## [Task prompt]
Of the entries below, return only those lines from the line with "Habilitet (36, 2205)" to the line with "Referater (37, 2187)", exactly, both included.

******************************

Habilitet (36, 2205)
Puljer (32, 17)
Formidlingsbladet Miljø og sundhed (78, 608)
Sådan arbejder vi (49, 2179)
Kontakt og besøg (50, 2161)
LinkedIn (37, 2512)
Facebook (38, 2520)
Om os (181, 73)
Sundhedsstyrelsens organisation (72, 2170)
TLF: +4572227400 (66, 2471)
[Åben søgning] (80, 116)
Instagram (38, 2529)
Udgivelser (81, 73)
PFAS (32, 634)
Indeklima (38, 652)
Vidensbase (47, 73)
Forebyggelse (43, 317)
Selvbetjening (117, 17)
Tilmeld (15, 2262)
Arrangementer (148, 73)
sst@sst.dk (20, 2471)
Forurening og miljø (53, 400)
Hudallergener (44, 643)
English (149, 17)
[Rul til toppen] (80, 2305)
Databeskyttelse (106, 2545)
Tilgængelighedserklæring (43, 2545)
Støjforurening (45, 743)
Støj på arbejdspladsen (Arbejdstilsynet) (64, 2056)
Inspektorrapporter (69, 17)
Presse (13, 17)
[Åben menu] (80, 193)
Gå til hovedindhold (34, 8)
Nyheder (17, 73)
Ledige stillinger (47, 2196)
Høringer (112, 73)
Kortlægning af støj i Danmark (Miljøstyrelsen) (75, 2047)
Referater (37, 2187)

******************************

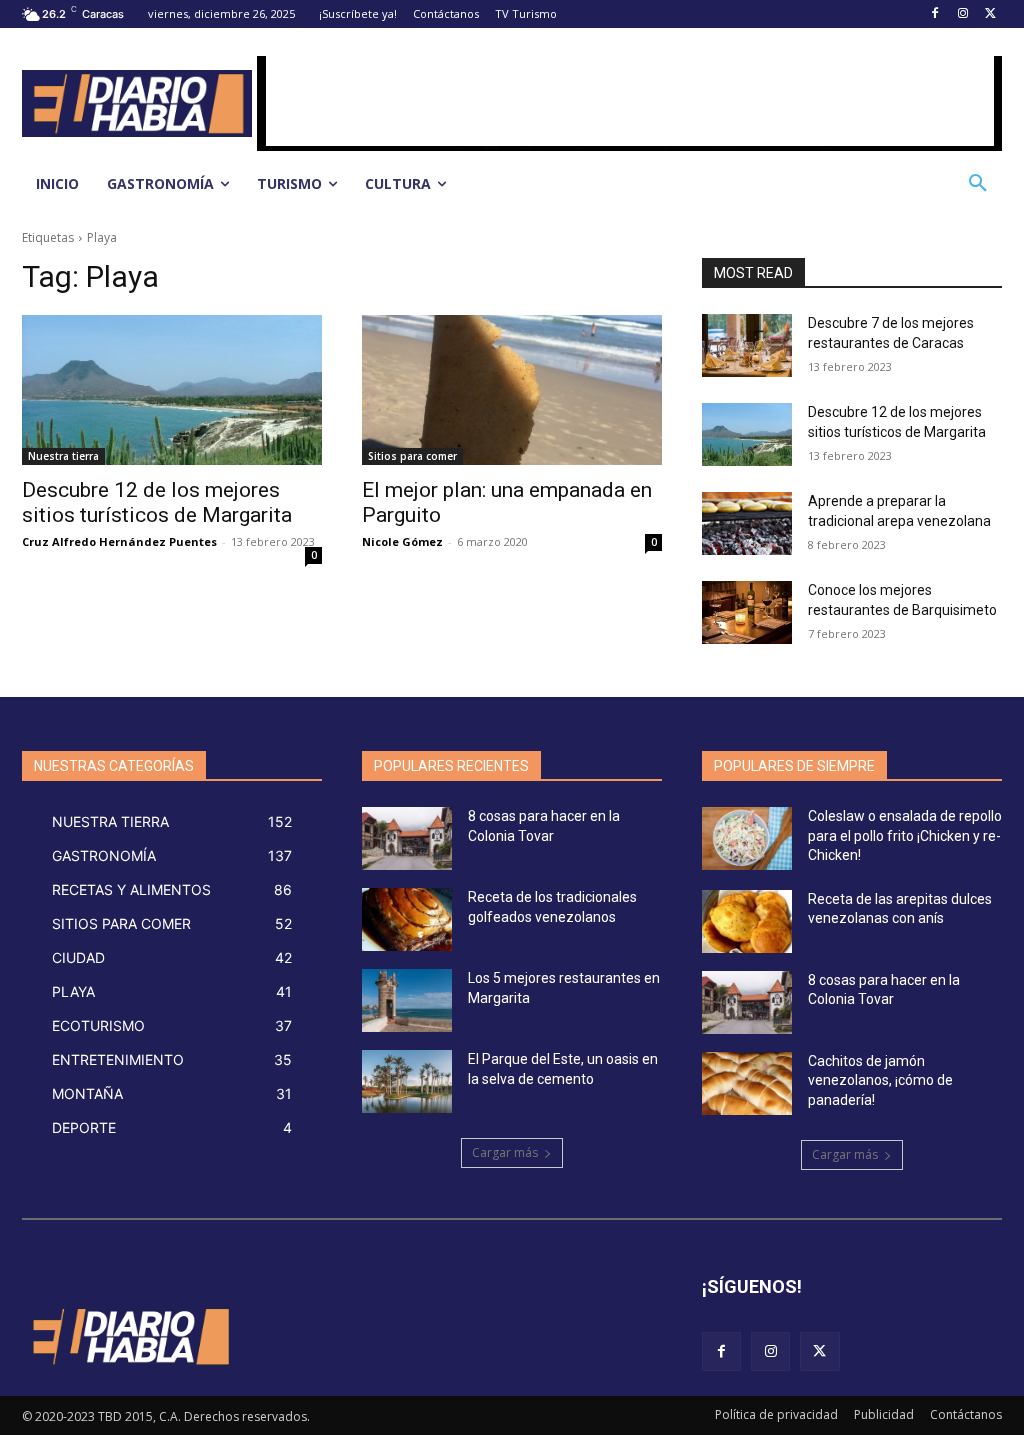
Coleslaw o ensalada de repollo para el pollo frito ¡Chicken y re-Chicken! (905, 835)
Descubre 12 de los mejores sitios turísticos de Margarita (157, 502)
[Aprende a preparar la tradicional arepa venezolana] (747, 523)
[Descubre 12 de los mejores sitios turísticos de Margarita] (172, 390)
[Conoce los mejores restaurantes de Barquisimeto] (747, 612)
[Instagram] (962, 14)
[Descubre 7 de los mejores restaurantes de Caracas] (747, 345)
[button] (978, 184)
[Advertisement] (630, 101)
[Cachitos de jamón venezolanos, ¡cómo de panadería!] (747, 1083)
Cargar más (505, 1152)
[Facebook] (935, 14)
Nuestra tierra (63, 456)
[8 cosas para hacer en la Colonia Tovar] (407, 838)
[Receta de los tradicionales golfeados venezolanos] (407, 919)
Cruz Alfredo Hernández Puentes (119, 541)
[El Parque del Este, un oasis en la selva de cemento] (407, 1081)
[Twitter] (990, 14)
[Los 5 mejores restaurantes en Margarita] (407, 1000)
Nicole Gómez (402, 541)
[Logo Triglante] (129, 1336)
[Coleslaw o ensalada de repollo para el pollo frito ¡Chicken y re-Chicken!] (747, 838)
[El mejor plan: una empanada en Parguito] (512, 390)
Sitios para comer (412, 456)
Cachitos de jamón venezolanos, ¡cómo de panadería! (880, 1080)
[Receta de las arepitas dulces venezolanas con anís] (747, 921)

******************************

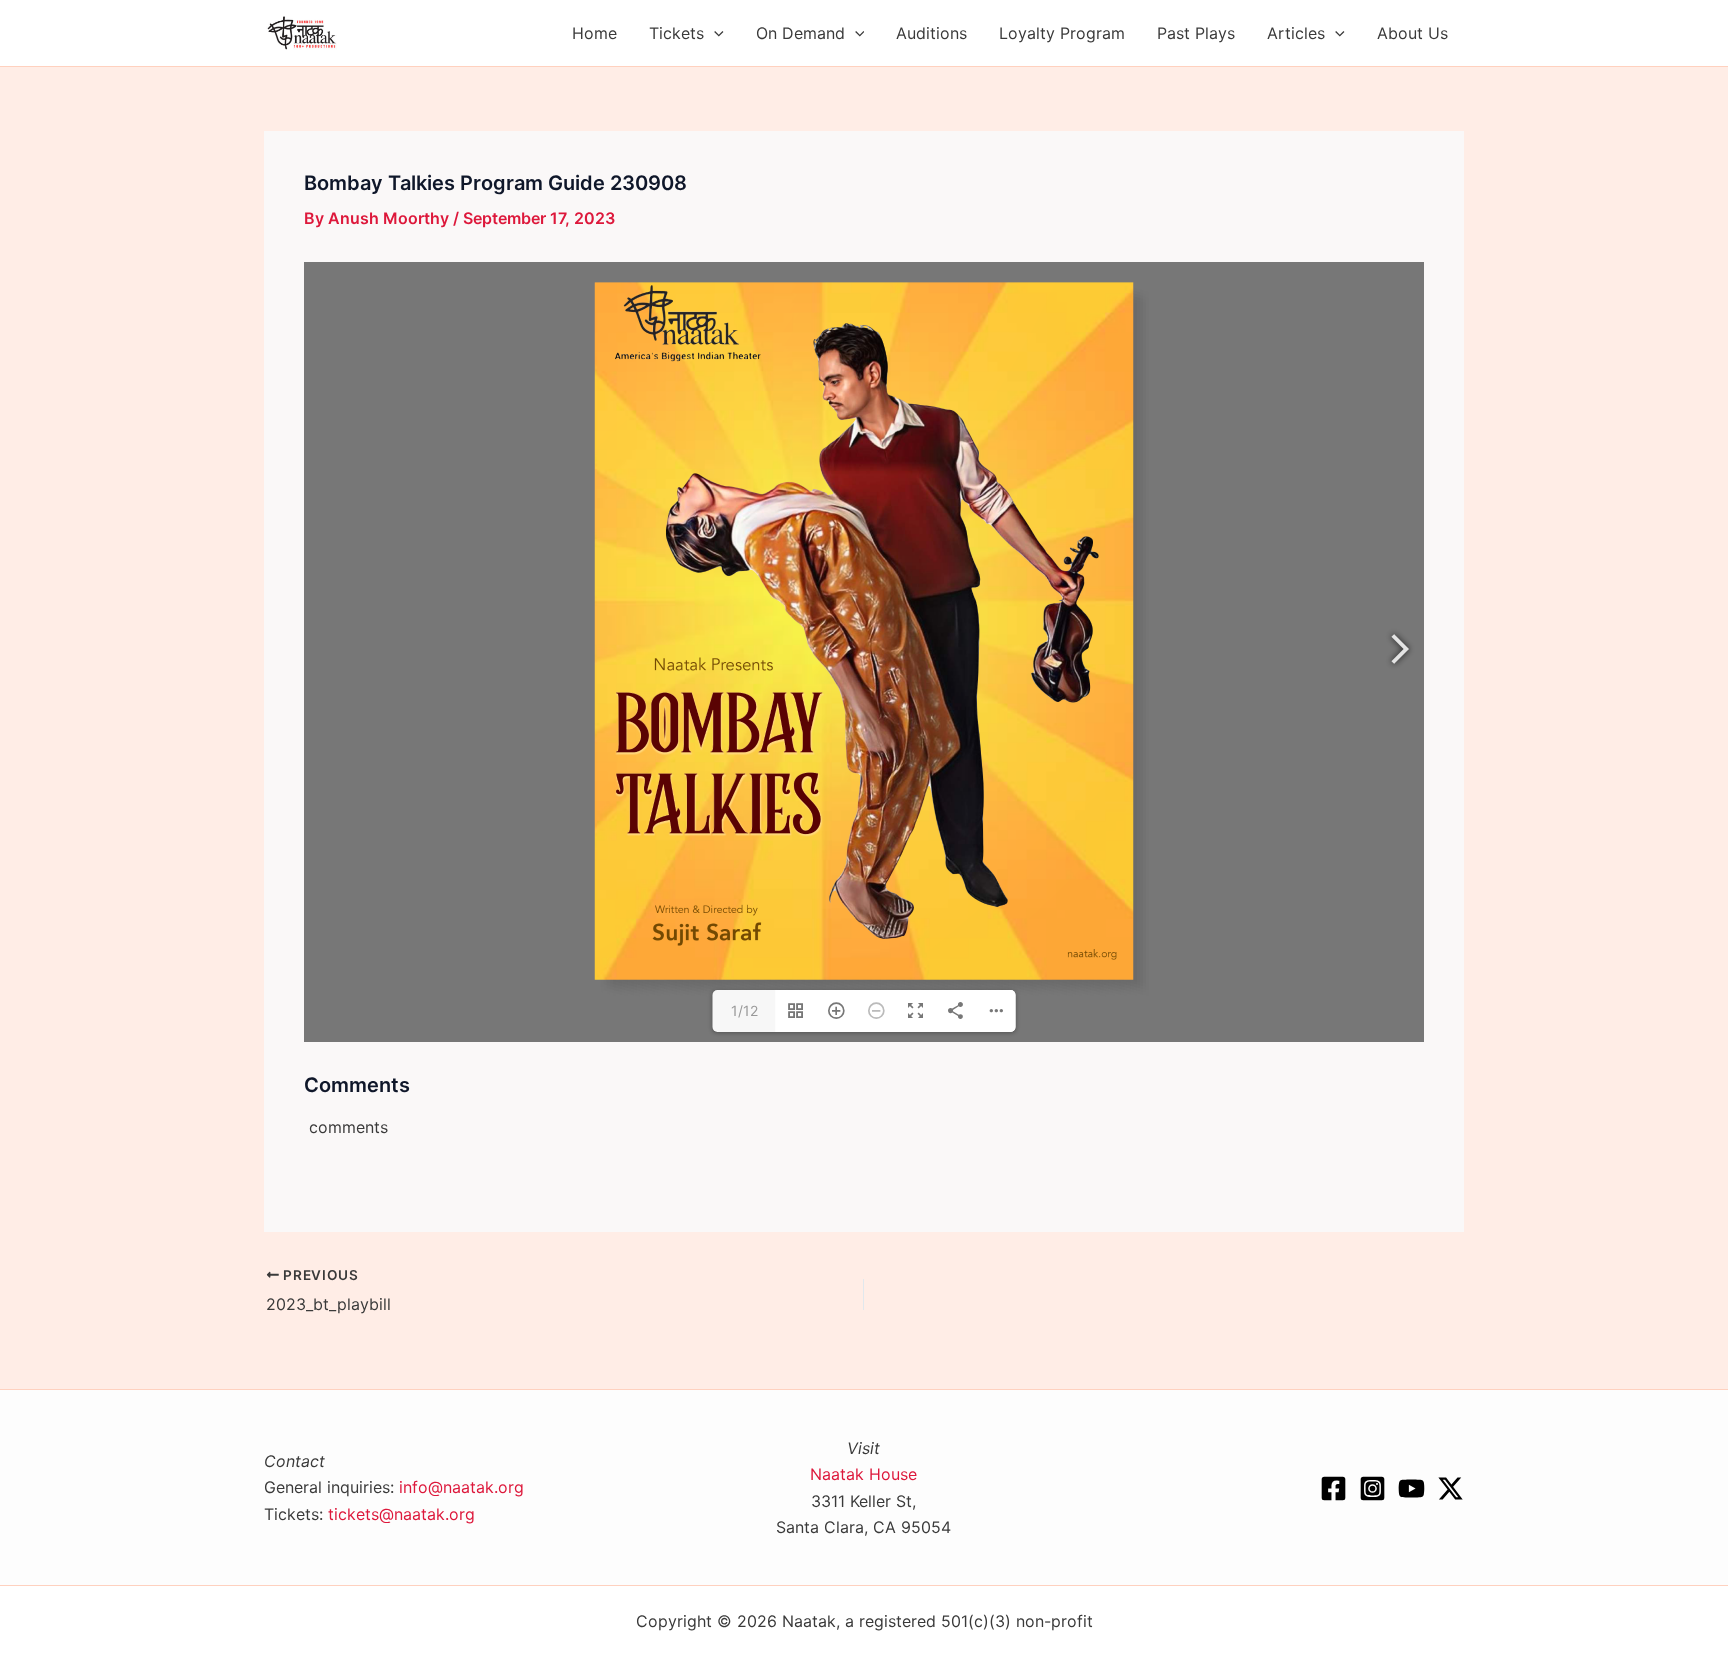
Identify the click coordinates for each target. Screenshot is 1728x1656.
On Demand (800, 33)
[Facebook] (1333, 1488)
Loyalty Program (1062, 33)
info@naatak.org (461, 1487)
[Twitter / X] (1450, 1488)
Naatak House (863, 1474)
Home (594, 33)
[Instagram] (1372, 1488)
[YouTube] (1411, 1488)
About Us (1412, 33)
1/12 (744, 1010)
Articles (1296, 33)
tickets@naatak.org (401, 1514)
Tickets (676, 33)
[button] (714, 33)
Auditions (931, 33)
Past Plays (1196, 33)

******************************

## [Reply to the exercise]
Habilitet (36, 2205)
Puljer (32, 17)
Formidlingsbladet Miljø og sundhed (78, 608)
Sådan arbejder vi (49, 2179)
Kontakt og besøg (50, 2161)
LinkedIn (37, 2512)
Facebook (38, 2520)
Om os (181, 73)
Sundhedsstyrelsens organisation (72, 2170)
TLF: +4572227400 (66, 2471)
[Åben søgning] (80, 116)
Instagram (38, 2529)
Udgivelser (81, 73)
PFAS (32, 634)
Indeklima (38, 652)
Vidensbase (47, 73)
Forebyggelse (43, 317)
Selvbetjening (117, 17)
Tilmeld (15, 2262)
Arrangementer (148, 73)
sst@sst.dk (20, 2471)
Forurening og miljø (53, 400)
Hudallergener (44, 643)
English (149, 17)
[Rul til toppen] (80, 2305)
Databeskyttelse (106, 2545)
Tilgængelighedserklæring (43, 2545)
Støjforurening (45, 743)
Støj på arbejdspladsen (Arbejdstilsynet) (64, 2056)
Inspektorrapporter (69, 17)
Presse (13, 17)
[Åben menu] (80, 193)
Gå til hovedindhold (34, 8)
Nyheder (17, 73)
Ledige stillinger (47, 2196)
Høringer (112, 73)
Kortlægning af støj i Danmark (Miljøstyrelsen) (75, 2047)
Referater (37, 2187)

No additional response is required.